> **Exercise requirements**
Your job with the data below is to output exactly the lines from the one holding "Task: Close the" down to the one holding "This screenshot has height=367, width=650.", both included, and no others.

--- START ---

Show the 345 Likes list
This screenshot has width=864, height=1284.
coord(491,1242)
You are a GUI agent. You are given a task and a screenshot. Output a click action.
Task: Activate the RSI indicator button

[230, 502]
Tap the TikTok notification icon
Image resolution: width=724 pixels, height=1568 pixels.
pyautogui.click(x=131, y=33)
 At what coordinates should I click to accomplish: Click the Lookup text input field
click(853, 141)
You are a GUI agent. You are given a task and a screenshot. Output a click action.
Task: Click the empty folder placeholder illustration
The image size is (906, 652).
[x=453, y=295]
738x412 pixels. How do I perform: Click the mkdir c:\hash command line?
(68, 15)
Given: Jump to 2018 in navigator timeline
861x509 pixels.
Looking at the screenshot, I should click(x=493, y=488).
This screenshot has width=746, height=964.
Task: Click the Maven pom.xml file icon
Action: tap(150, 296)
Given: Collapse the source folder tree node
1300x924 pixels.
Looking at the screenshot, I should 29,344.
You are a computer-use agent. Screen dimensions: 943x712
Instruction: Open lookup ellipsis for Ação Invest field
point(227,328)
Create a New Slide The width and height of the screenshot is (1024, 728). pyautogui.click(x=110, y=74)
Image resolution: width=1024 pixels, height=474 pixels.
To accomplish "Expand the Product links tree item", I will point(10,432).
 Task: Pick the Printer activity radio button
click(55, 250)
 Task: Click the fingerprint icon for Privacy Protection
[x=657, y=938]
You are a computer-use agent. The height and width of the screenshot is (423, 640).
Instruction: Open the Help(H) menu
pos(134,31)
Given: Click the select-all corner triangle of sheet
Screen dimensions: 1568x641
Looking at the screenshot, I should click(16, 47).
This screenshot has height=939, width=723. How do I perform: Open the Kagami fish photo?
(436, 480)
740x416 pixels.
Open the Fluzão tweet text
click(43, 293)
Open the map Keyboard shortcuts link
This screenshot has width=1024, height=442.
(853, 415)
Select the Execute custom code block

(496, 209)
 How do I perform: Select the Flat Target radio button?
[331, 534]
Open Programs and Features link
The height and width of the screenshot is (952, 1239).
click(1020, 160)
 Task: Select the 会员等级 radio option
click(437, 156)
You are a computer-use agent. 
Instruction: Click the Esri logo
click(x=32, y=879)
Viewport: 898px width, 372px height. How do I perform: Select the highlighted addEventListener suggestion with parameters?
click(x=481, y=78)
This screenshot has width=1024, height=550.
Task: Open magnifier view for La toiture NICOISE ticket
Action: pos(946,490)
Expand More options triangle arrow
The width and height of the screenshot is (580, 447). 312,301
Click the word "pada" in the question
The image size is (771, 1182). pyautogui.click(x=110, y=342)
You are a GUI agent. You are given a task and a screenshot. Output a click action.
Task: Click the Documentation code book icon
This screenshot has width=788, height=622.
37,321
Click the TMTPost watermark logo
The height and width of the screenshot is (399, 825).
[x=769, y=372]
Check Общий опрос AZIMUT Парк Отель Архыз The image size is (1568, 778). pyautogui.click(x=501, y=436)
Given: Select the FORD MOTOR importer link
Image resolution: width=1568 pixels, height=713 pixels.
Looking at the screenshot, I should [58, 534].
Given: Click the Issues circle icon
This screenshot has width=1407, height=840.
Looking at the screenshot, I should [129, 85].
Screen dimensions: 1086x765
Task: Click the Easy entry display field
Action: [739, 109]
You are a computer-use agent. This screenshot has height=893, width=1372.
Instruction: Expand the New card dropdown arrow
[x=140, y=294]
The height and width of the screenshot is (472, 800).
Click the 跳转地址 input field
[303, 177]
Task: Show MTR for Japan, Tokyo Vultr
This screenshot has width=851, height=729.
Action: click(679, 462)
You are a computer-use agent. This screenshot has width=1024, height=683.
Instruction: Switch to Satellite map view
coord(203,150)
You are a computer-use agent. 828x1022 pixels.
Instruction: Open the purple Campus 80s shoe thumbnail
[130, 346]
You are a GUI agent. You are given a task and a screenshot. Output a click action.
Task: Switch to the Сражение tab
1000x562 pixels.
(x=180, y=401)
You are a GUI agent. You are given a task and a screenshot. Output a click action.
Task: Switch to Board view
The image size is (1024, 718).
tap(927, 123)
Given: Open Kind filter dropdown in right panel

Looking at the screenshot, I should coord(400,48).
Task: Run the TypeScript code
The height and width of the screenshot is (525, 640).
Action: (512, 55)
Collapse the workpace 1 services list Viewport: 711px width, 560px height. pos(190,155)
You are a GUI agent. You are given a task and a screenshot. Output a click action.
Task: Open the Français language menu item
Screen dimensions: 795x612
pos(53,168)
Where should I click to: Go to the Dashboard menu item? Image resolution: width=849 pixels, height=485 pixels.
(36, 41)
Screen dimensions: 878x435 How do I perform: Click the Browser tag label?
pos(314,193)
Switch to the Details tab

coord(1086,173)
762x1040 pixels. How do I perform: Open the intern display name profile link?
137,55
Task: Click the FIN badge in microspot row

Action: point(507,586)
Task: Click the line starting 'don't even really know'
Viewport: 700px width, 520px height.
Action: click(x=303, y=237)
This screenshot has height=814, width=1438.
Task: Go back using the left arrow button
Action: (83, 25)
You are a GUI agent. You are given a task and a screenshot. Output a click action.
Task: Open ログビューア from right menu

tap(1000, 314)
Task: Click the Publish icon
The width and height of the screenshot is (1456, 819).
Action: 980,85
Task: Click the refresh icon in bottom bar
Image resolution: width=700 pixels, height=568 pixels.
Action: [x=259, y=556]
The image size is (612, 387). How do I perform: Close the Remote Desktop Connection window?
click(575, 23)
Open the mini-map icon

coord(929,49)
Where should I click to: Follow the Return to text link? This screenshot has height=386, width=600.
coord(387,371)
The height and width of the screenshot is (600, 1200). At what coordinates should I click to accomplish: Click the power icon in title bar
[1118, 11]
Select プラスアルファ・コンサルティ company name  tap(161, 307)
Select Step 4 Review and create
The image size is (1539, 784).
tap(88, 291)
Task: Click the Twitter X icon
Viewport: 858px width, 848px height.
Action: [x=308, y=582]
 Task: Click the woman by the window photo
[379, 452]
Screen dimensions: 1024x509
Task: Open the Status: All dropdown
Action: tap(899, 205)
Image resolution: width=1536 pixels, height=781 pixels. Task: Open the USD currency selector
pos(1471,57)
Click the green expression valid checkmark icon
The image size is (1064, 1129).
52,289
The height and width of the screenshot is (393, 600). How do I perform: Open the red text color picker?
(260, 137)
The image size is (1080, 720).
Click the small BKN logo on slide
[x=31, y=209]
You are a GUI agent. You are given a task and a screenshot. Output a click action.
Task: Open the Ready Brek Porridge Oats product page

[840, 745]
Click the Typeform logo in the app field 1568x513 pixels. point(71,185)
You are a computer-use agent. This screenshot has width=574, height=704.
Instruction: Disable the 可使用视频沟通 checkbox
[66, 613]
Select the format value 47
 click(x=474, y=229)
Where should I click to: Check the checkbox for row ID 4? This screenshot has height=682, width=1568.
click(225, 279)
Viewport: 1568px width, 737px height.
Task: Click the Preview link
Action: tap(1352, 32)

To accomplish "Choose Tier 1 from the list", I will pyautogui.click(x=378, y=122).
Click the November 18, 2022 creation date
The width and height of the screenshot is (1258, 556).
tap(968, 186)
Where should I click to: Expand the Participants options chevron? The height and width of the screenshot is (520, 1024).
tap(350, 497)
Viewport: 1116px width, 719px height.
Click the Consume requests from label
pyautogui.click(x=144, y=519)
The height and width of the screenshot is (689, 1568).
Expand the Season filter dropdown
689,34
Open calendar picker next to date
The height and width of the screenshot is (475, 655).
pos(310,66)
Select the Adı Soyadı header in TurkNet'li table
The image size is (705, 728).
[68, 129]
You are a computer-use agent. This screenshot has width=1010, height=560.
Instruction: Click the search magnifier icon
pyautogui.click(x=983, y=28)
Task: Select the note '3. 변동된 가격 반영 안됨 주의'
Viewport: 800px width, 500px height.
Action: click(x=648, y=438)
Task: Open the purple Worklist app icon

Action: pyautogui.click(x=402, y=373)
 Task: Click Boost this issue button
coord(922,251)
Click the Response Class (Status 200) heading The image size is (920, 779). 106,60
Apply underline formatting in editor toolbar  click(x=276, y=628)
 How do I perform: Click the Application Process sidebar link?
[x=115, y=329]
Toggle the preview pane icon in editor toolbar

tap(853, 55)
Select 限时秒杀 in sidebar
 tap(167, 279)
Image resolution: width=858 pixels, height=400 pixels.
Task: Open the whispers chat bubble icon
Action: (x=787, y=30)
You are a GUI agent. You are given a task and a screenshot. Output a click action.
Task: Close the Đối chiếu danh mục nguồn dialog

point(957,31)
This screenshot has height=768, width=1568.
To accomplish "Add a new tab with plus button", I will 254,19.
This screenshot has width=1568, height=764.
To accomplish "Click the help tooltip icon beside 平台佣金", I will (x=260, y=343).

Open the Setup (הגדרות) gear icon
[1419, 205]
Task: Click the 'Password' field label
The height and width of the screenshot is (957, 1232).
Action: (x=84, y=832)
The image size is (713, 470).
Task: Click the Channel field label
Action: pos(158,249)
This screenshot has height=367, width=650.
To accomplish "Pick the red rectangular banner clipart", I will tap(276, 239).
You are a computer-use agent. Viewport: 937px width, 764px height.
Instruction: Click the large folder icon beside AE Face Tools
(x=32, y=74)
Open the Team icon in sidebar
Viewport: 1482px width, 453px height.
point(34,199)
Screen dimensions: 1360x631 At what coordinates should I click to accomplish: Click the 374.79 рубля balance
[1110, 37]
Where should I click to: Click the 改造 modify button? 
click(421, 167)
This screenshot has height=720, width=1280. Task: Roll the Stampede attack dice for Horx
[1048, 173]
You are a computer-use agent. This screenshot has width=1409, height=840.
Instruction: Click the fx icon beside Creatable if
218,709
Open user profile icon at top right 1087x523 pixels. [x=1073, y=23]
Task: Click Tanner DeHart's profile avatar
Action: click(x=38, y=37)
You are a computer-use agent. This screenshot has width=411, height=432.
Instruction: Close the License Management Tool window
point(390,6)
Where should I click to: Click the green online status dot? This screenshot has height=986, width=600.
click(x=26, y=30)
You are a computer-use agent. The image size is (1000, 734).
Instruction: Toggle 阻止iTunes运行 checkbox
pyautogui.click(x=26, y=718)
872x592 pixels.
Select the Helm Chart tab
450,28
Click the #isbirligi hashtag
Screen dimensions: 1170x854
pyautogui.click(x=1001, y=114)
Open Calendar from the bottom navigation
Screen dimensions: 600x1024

--- END ---

> **Answer for this exercise**
Task: Close the Đối chiếu danh mục nguồn dialog

point(957,31)
This screenshot has height=768, width=1568.
To accomplish "Add a new tab with plus button", I will 254,19.
This screenshot has width=1568, height=764.
To accomplish "Click the help tooltip icon beside 平台佣金", I will (x=260, y=343).

Open the Setup (הגדרות) gear icon
[1419, 205]
Task: Click the 'Password' field label
The height and width of the screenshot is (957, 1232).
Action: (x=84, y=832)
The image size is (713, 470).
Task: Click the Channel field label
Action: pos(158,249)
This screenshot has height=367, width=650.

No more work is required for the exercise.